4.BÖLÜM: " ÖZÜR"

10.2K 568 234
                                    

Şimdi ben neden durup dururken doktorum diye bağırmıştım ki ? Kendime inanamıyordum gerçekten. Çenem açılınca her yerden patlak veriyordum. Bu çene bende bulunduğu sürece de fazla yaşayamazdım. Profesyonel davranmam gerektiğini kendime hatırlatarak derin nefes aldım.

" Sen ciddi misin?" diye sordu Kandemir gözlerini irileştirmiş benden gelecek cevabı bekliyorken. Geri dönüş yapma ihtimalim yok muydu ?

Tabi ki de yoktu. Bu sefer bütün söylediğim şeylerden şüphelenirlerdi. Bunun olmasına izin veremezdim. " Kekliyor bizi. " dedi Gökşin kendinden emin bir sesle. Göz devirdim. Onun bana inanacağını hiç sanmıyordum zaten. " Buna inanırsak yolda kalırız. Kanmayın şuna. " Benim hakkımda söylediklerini ilk defa ciddi anlamda pişman edecektim. Doktor olduğumu öğrenmesini ve mors olmasını hiçbir şeye değişmezdim.

" Derler ki büyük konuşmayın. " dedim bilmişlik taslayarak. " Gün gelir tükürdüğünüzü yalarsınız. " dil çıkarmamak için kendimi sıktığımı fark ettiğimde duruşumu dikleştirdim.
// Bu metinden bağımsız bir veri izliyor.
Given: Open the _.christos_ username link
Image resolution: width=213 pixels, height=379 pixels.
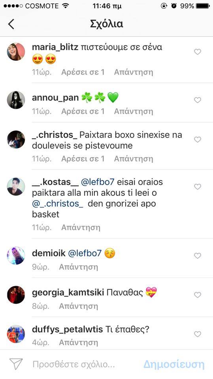Looking at the screenshot, I should [55, 135].
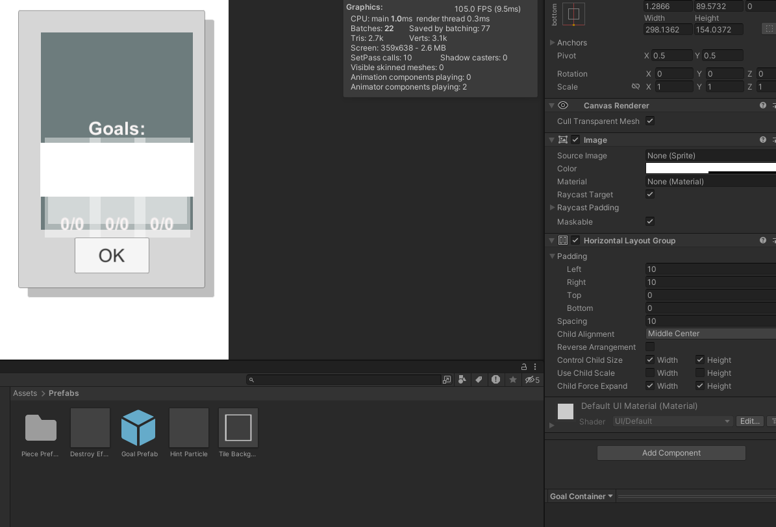The image size is (776, 527).
Task: Select Assets in the breadcrumb path
Action: click(25, 393)
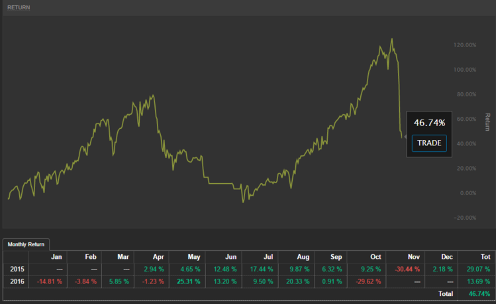496x304 pixels.
Task: Click the vertical Return axis title
Action: pyautogui.click(x=487, y=121)
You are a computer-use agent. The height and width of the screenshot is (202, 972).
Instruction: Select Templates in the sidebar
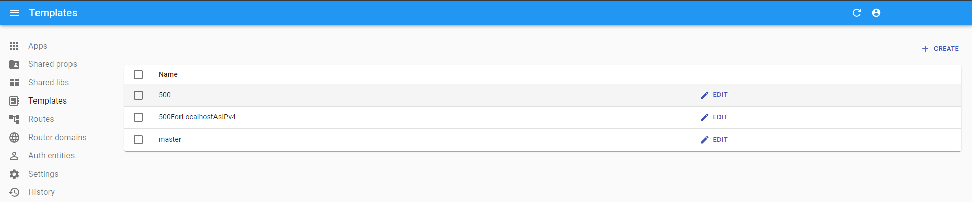point(48,101)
" İnandır bizi. " dedi Gökşin bana kafa tutarak. Miraç neden birazcık sevgili rolüne kendini kaptırmıyordu ki ? O zaman her şey daha kolay olabilirdi. " Doktorsan göster hünerlerini. " dedi Egemen 'e bakarak. Egemen'in çaresiz bakışları Gökşin 'e çevrildi. Bana baktığında hiç bu yüz ifadesiyle bakmıyordu. Ama onu tebrik etmek gerekirdi, kuşkusundan hiç vazgeçmiyordu.

" Okuyorum. " dedim göz devirerek. " Doktorluk yani. " onları inandırmanın güç olduğunun farkındaydım ama inanmamaları için bir sebep olmayacağı bir delilim vardı.

" İnanmıyorum. " diye ortaya atıldı Canan. Gökşin'e destek olmasa şaşar kalırdım zaten. İkisinin yüzüne bayık bakışlar atmaya devam ettim.

" İnanmanızı beklemiyordum zaten. " dedim hoşnutsuz bir sesle. Ben kelim desem ona da inanmazdı o ikili. Beni deli etmek için elinden geleni de yapacak gibi duruyorlardı. Miraç beni hatırlarsa bu dertten kurtulurdum. Bir dakika! Miraç beni hatırlarsa mı? Bazen dualarımı hiç de doğru zaman diliminde kullanmadığımı o an fark ettim. Miraç'ın beni hatırlamaması için dua etmeliydim. Beni hatırlaması demek çantamı çaldığını da hatırlaması demekti. Kendi kuyumu kazmamam gerektiğini zihnime not ettim.

" Bizi inandırmak zorundasın. "

" Allah Allah.."

" Yalancısın sen değil mi ? " diye sordu Egemen soluğunu başka yerinden aldığını bize hissettirerek. " Düzenbazsın hatta. Varya Miraç 'ın hafıza kaybından da yararlanıyor olabilirsin. " gözleri beni incelemeye başladığında göz devirdim. Ne kadar da gerçekçi biriydi öyle ? Alnındaki yarayı umursamadan bana laf yetiştirdiğine inanamıyordum. Tahminleri doğruydu ama ispat edemiyordu.

" Sus be. " dedim saçmı savurarak. " Senarist olmayı falan düşünüyorsan, susma. Devam et kendi hikayeni uydurmaya. Ama rica ediyorum hikayenin içerisine beni dahil etme. " ağzımın güzel laf yaptığından daha önce bahsetmiş miydim?

" Konumuz sensin, dahil etmezsem sana ayıp olur. "

" Olmaz. " dedim alayına karşılık olarak. " Ben gerekirse kendi hikayemi kendim yazarım. "

Öyle de olmuştu. Ben bir hırsızın peşine takılarak kendi hikayemi yazmaya başlamıştım. Ben miydim hikayemi yazan yoksa hırsız bey miydi ? Neden onca insanın arasında gelip de benim çantamı almıştı ? Hem de zaten soygun yapacaktı. Karlı bir işi varken neden benim çantam önemli bir av gibi görünmüştü ki ona ?

Bazen kaderi sorguluyordum.

Burada bulunmam gerektiği için mi buradaydım ? Bunu mu yaşamam gerekiyordu sahiden?